How to enable DNSSEC:
1. Check if your registrar and DNS provider support DNSSEC
2. Generate the DNSSEC keys (usually done by your DNS provider)
3. Add the DS record at your registrar
4. Verify with dig +dnssec yourdomain.com
Providers with easy DNSSEC: - Cloudflare (one-click enable) - Google Domains - AWS Route 53
3. Set Up SPF (Sender Policy Framework)
SPF tells the world which mail servers are authorized to send email for your domain.
# Add this TXT record to your DNS
@ TXT "v=spf1 include:_spf.google.com include:sendgrid.net ~all"
Rules:
- include: — authorize a third-party sender
- ~all — soft fail (mark as spam) for unauthorized senders
- -all — hard fail (reject) unauthorized senders (stricter)
- Never use +all (allows anyone to send as your domain)
4. Configure DKIM (DomainKeys Identified Mail)
DKIM adds a cryptographic signature to outgoing emails. The receiver can verify the signature using a public key published in your DNS.
# Add this TXT record (provided by your email service)

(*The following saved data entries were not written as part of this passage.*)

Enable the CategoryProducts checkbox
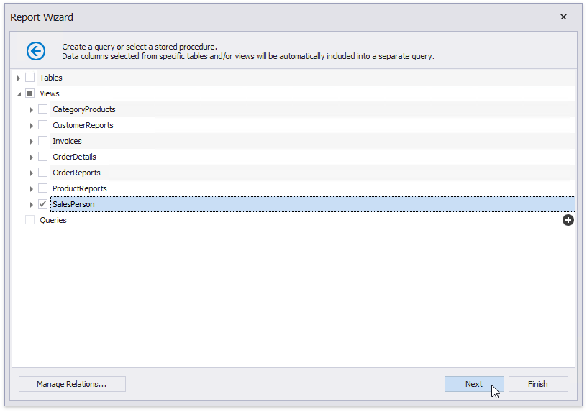The height and width of the screenshot is (412, 587). [43, 109]
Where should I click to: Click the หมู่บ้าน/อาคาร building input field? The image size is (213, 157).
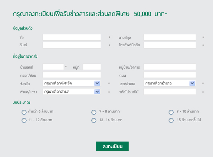[x=170, y=66]
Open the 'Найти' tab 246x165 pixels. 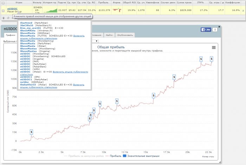(109, 35)

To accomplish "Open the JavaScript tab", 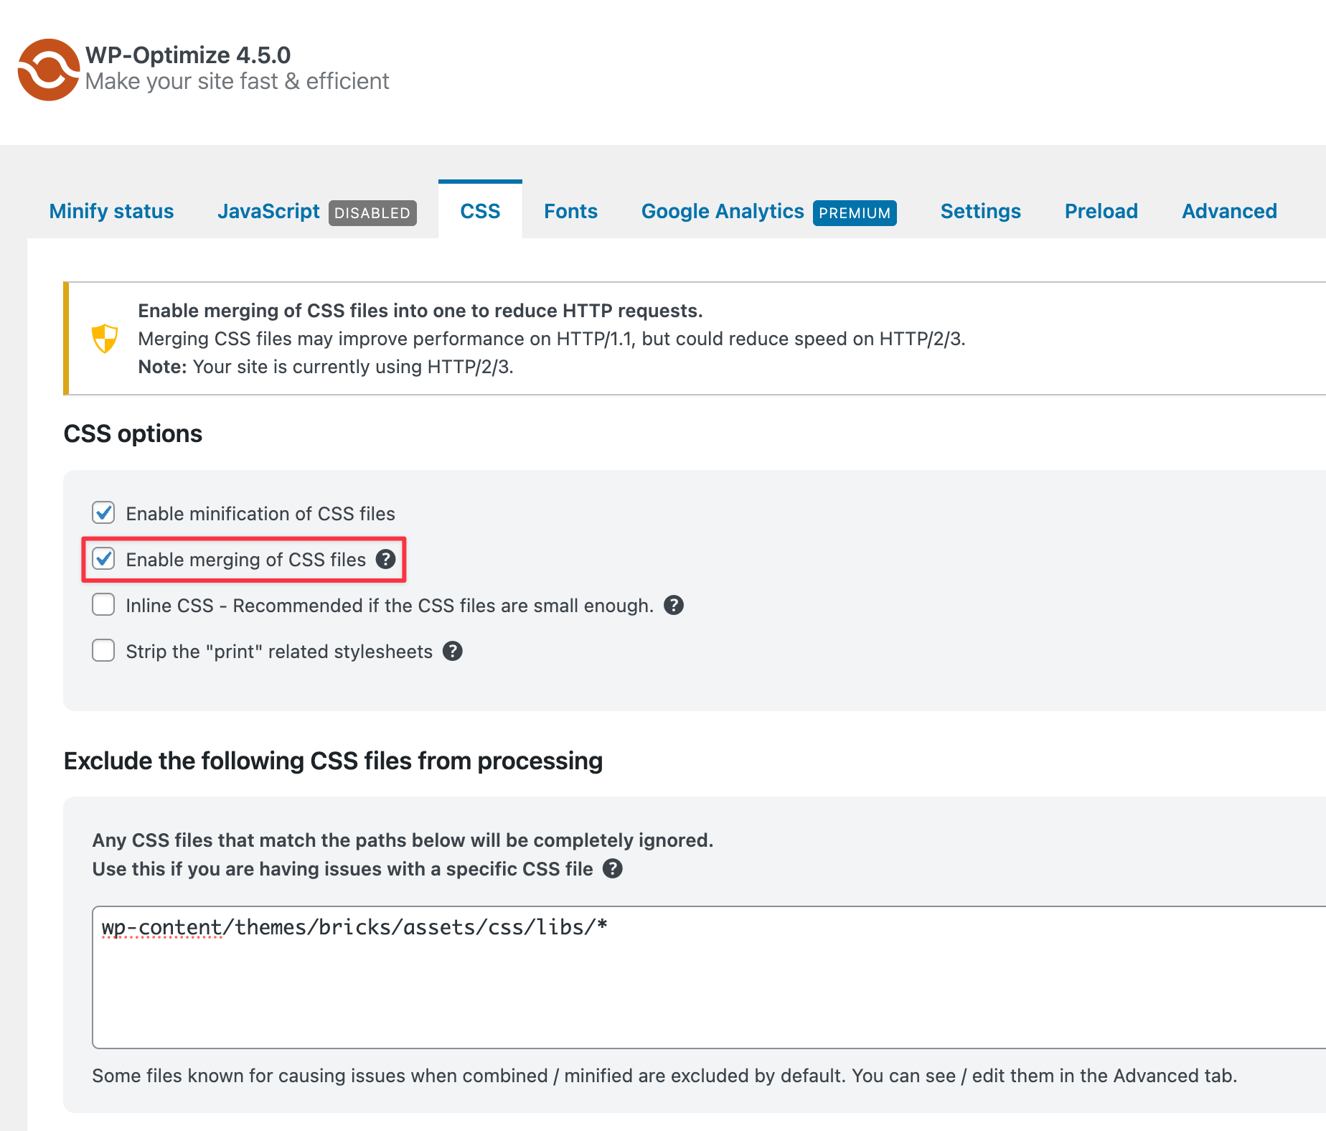I will tap(268, 211).
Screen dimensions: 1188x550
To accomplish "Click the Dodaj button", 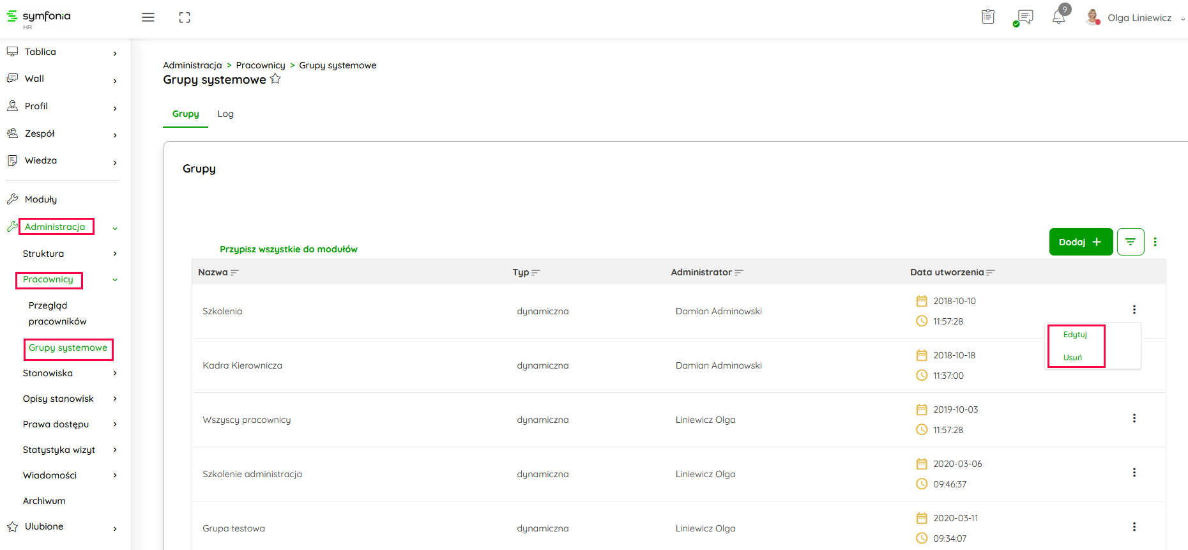I will pos(1080,242).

google._domainkey TXT "v=DKIM1; k=rsa; p=MIIBIjANBg..."
Your email provider (Google Workspace, Microsoft 365, SendGrid) will give you the exact DKIM record to add.
5. Implement DMARC
DMARC tells email receivers what to do when emails fail SPF and DKIM checks.
Start with monitoring:
_dmarc TXT "v=DMARC1; p=none; rua=mailto:dmarc-reports@yourdomain.com"
After reviewing reports, enforce:
_dmarc TXT "v=DMARC1; p=quarantine; rua=mailto:dmarc-reports@yourdomain.com; pct=100"
Full enforcement:
_dmarc TXT "v=DMARC1; p=reject; rua=mailto:dmarc-reports@yourdomain.com; pct=100"
DMARC policy levels:
| Policy | Action | Use when |
|--------|--------|----------|
| p=none | Monitor only | Starting out, reviewing reports |
| p=quarantine | Send to spam | Confident in SPF/DKIM setup |
| p=reject | Block entirely | Fully configured, no issues in reports |
6. Minimize Your DNS Exposure
- Remove unused DNS records (old A records, stale CNAMEs)
- Avoid wildcard DNS (
*.yourdomain.com) unless necessary - Use separate subdomains for different services rather than exposing your root
- Hide internal hostnames — do not create DNS records for internal services
7. Use a Reputable DNS Provider
Your DNS provider should offer: - Anycast network (faster resolution, DDoS resilience) - DNSSEC support - API access for automation - Audit logs for DNS changes - Two-factor authentication
Recommended: Cloudflare (free), AWS Route 53, Google Cloud DNS
8. Monitor DNS Changes
Set up alerts for any changes to your DNS records: - Use a DNS monitoring service - Check your registrar's notification settings - Review DNS records monthly
Verify Your DNS Security
Run a ZeriFlow scan to check your DNS and email security configuration. The scan evaluates your SPF, DKIM, DMARC records and DNS settings as part of a comprehensive 80+ point security assessment.
Conclusion
DNS security is the foundation that everything else builds on. If an attacker controls your DNS, HTTPS, security headers, and firewalls become meaningless. Lock your domain, enable DNSSEC, configure SPF/DKIM/DMARC, and monitor for changes. These steps take an afternoon and protect you indefinitely.